[start EXCERPT TO READ]
King David, about whom we read in our scripture, has a clue when to give thanks.  Here the war is over, the ark is restored, it is to be a time of peace and prosperity.  And in response to his episode he writes and shares this Psalm found here in 1 Chronicles:

8 O give thanks to the LORD, call on his name, make known his deeds among the peoples.   9 Sing to him, sing praises to him, tell of all his wonderful works.

10 Glory in his holy name; let the hearts of those who seek the LORD rejoice.

11 Seek the LORD and his strength, seek his presence continually.  12 Remember the wonderful works he has done, his miracles, and the judgments he uttered,  13 O offspring of his servant Israel, children of Jacob, his chosen ones.

14 He is the LORD our God; his judgments are in all the earth.

            I suspect the loneliest people we can ever know are people who have nothing to give thanks for.  I also suspect that the greatest spiritual distance we might ever feel from God is found in a life without thanksgiving.  Do we give thanks for the little extras in our lives or do we take them for granted?  Do we give thanks for mysteries of grace all around us?  Do we give thanks for being able to give freely from our good hearts and kind souls?

            Our lives are filled with episodes of thanks and thanksgiving.  Our lives are filled with extras.  Filled with mysterious graces.  Filled with the love of old friends.  Filled with moments, like David’s, of restoration.  Thanksgiving is about these things.  Thanks be to God for thanksgiving and for episodes that remind us of God’s gracious love and of the blessings we might be thankful for.
[end EXCERPT TO READ]
▸ PROMPT 1
Echo the records word for word, from the start of the records up to and including the line with "Action: coord(211,523)".
The records that follow bear no relation to the text.
[start ITEMS]
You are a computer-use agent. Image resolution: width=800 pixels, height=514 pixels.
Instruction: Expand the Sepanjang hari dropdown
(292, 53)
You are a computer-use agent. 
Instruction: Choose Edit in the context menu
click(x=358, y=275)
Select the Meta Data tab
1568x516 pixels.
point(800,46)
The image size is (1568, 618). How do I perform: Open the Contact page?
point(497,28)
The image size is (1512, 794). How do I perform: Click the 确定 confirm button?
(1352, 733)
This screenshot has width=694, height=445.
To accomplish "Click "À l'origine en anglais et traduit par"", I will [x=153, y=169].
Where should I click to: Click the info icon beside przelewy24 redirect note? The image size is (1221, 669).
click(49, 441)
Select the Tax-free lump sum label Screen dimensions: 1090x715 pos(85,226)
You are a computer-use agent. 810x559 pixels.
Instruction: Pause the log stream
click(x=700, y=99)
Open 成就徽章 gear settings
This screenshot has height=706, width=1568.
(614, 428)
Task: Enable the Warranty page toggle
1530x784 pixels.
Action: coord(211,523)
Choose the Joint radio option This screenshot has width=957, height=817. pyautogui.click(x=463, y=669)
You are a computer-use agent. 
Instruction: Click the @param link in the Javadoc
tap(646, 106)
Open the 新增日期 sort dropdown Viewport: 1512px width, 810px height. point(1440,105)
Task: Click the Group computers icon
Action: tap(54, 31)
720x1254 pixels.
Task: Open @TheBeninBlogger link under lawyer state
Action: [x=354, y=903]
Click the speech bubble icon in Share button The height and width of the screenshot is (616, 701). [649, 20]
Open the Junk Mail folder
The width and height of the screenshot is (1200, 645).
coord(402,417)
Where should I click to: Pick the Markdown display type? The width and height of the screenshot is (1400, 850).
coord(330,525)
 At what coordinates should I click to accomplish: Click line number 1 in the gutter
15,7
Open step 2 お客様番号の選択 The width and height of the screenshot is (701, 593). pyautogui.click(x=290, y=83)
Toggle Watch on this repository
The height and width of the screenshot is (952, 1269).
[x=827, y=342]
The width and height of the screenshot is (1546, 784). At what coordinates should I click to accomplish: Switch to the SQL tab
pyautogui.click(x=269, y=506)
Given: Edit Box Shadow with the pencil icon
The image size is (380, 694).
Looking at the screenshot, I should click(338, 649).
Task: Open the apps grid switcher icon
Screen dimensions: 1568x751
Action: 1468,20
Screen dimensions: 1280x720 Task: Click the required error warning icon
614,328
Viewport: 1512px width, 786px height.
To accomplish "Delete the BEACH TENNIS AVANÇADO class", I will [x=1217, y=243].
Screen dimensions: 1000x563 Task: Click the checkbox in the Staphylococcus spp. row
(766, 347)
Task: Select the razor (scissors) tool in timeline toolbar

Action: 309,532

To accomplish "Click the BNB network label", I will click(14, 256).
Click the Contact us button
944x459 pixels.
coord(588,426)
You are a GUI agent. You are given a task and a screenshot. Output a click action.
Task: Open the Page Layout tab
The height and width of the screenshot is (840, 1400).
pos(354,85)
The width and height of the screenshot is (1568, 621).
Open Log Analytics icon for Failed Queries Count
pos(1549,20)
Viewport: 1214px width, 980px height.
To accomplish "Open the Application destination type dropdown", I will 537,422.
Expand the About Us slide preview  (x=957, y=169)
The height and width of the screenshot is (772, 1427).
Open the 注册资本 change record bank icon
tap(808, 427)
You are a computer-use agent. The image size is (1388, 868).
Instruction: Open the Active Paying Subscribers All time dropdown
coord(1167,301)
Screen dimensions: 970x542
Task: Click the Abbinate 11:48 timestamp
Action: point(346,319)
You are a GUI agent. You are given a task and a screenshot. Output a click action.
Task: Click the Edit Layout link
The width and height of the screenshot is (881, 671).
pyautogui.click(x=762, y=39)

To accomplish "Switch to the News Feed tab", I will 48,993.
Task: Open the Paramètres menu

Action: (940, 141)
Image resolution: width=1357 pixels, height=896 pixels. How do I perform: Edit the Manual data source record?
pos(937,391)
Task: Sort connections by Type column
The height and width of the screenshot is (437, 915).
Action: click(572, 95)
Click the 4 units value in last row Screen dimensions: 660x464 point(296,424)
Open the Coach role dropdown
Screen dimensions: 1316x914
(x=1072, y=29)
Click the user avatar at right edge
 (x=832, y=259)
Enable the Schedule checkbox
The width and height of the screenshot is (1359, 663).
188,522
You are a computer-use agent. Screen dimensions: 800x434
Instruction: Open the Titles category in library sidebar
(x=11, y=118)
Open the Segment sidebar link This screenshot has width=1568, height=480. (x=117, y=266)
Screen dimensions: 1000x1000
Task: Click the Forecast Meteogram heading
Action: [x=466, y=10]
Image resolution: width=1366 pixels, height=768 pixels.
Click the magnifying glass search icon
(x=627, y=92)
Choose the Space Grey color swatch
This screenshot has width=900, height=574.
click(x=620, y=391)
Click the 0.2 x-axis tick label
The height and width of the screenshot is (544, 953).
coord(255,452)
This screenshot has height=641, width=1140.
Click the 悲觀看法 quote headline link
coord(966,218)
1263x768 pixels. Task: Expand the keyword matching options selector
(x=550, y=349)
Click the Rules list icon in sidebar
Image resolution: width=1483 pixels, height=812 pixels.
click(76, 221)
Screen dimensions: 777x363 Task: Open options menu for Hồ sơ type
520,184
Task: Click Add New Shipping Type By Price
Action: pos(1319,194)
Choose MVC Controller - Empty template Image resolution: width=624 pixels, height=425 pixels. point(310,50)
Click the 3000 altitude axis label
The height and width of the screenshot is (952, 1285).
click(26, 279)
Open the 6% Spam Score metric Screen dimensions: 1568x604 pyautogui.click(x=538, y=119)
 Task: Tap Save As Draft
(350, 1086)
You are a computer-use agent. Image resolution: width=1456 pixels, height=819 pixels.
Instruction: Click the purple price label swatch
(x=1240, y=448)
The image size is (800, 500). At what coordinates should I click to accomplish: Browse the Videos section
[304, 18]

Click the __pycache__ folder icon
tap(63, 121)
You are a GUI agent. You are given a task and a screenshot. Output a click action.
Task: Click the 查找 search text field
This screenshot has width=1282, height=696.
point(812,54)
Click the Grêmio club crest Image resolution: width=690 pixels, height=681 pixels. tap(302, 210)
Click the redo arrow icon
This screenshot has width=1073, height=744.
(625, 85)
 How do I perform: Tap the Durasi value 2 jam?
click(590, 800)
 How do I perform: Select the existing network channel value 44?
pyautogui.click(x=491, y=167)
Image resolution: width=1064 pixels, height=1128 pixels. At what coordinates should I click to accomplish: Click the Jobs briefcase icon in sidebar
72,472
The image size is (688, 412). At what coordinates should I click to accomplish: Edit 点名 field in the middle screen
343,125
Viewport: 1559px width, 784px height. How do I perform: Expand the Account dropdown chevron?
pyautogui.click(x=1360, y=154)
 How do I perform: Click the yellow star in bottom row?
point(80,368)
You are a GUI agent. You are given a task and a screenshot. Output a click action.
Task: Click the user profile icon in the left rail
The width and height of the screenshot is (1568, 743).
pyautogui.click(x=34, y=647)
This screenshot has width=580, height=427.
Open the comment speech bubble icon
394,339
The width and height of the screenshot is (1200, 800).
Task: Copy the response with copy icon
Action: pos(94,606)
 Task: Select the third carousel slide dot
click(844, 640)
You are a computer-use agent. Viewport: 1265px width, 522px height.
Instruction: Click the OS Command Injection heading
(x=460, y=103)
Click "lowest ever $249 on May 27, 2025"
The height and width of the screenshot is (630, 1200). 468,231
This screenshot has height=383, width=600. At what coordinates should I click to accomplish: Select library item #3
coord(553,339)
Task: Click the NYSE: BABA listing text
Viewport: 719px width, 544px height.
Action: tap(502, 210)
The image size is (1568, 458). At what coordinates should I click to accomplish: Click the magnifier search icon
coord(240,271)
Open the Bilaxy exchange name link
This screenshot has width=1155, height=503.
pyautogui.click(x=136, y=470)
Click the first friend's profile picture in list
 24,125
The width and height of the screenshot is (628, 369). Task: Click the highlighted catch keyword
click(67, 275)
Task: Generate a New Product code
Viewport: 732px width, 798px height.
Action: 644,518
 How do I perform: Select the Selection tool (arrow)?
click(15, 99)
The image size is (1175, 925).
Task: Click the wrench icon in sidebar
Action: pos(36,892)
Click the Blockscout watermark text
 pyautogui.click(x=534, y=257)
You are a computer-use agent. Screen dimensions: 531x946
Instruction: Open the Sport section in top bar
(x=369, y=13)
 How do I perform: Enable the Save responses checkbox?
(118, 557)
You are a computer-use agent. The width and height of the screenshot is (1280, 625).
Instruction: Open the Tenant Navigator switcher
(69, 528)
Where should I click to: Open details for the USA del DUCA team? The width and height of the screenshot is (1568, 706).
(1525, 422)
[end ITEMS]
▸ PROMPT 2
Duplicate the passage of the thanksgiving sermon excerpt from "King David, about" up to and including "his wonderful works.", word for word.

▸ FULL SOLUTION 1
You are a computer-use agent. Image resolution: width=800 pixels, height=514 pixels.
Instruction: Expand the Sepanjang hari dropdown
(292, 53)
You are a computer-use agent. 
Instruction: Choose Edit in the context menu
click(x=358, y=275)
Select the Meta Data tab
1568x516 pixels.
point(800,46)
The image size is (1568, 618). How do I perform: Open the Contact page?
point(497,28)
The image size is (1512, 794). How do I perform: Click the 确定 confirm button?
(1352, 733)
This screenshot has width=694, height=445.
To accomplish "Click "À l'origine en anglais et traduit par"", I will [x=153, y=169].
Where should I click to: Click the info icon beside przelewy24 redirect note? The image size is (1221, 669).
click(49, 441)
Select the Tax-free lump sum label Screen dimensions: 1090x715 pos(85,226)
You are a computer-use agent. 810x559 pixels.
Instruction: Pause the log stream
click(x=700, y=99)
Open 成就徽章 gear settings
This screenshot has height=706, width=1568.
(614, 428)
Task: Enable the Warranty page toggle
1530x784 pixels.
Action: coord(211,523)

▸ FULL SOLUTION 2
King David, about whom we read in our scripture, has a clue when to give thanks.  Here the war is over, the ark is restored, it is to be a time of peace and prosperity.  And in response to his episode he writes and shares this Psalm found here in 1 Chronicles:

8 O give thanks to the LORD, call on his name, make known his deeds among the peoples.   9 Sing to him, sing praises to him, tell of all his wonderful works.